We are collectively opposed to saying what we mean.
From the shy to the abrasive, the confident to the timid and the insecure to the secure, we all stand united under the life-sucking fear of losing face. Call it Britishness! Call it propriety! Call it self-protection! Call it whatever helps you to keep quiet – because underneath the grayscale sensibilities of what one should do, we all know that it’s a curse to keep your feelings to yourself.
And yet, these realms of hoarding our affections feels like home. We have been societally raised to tread cautiously through our relationships, navigating love with wall-up connections, minimal vulnerability and hearts placed far from our sleeves. It’s a mighty effort to shield ourselves from hurt, sure, but the beauty of our humanness once again subverts logic as we perpetually sit with the unexplainable aches of longing for one another.
Who are you thinking about right now?
With the batshit happenings of the past two years, it’s likely that your perspectives have been stretched and the awareness of your own mortality, reawakened. Like speeches at a leaving party, the sound of a worrying diagnosis or the moments before “I do”, mortality is: reality realised, emotive urgency and a reminder that almost everything will come to an end.
Typically, these kinds of realisations are followed by an overwhelming desire for declaration. Which, with its subsequent position of powerlessness, is not a space we often want to put ourselves in. Declarations are uncomfortable, they hold huge uncertainty and they require a relinquishing of the upper hand. They are not wholly selfless, of course, but I wonder if these moments of explosive expression are actually less about us and more about our unbeknownst lovers than we previously realised.
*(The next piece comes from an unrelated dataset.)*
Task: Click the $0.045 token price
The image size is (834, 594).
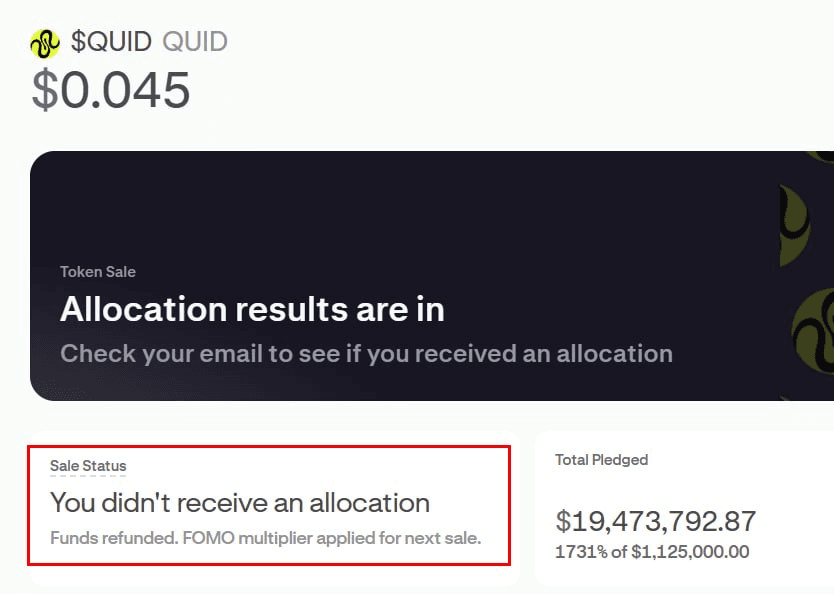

As we swim in the limbotic waters of saying something or holding back, we often default to the “what if?” consequences that could affect number one; will they reciprocate? What will they think of me? What will they do with my vulnerability? What if I’m not enough? Will they care? What will happen afterwards? Will I be rejected? Is it safe? Will this change anything? Could it change everything?
These questions, although valid and inevitably concerning, are the exact obstacles that cause us to turn back. When we give them (read: ourselves) a disproportionate amount of attention in the matter, the pendulum of relationship swings from outpourings of intimacy to lonely withdrawal. Both terrifying, one attempted in love.
The reluctance to sit at the table of vulnerability is understandable when we have been built to fear rejection. But, next to the threats of failing governments, overwhelmed health services and a global pandemic – does it really feel so intimidating? (Don’t answer that).
Besides, once you’ve made your declaration, you can bathe in the seductive discomfort of “what will happen next?”. Hold tight, turn your phone on airplane mode and lose yourself in music that will facilitate the delicious wallowing of your possible, incoming rejection. Either the reply will pleasantly surprise you, or you’ll get to finish said album.
Of course, I know that this is all easier said than done. In fact, thanks to a sickly slice of writer’s block, I haven’t spoken to you since September, when I decided to arrest my iPhone notes on a tipsy tube journey home and make a statement of nonsensical observations before uninvitedly interrupting your inboxes at 1.54am (sorry about that).
Maybe it’s because it’s Valentine’s day, or because I’m writing this in an airport (cue: cinematic Love Actually flashbacks), or because I’m bored of restrictive emotions, or because risk feels appropriate after two years of stillness. Whatever the reason, this urgency to truly say what you mean – in all its rawness – feels like an invitation to finally take hold of.
For romance, for friendship, for family.
For the estranged, for the new-meets, for the familiar.
For the first time, for the thousandth time, for the last time.
Go on, tell someone that you love them.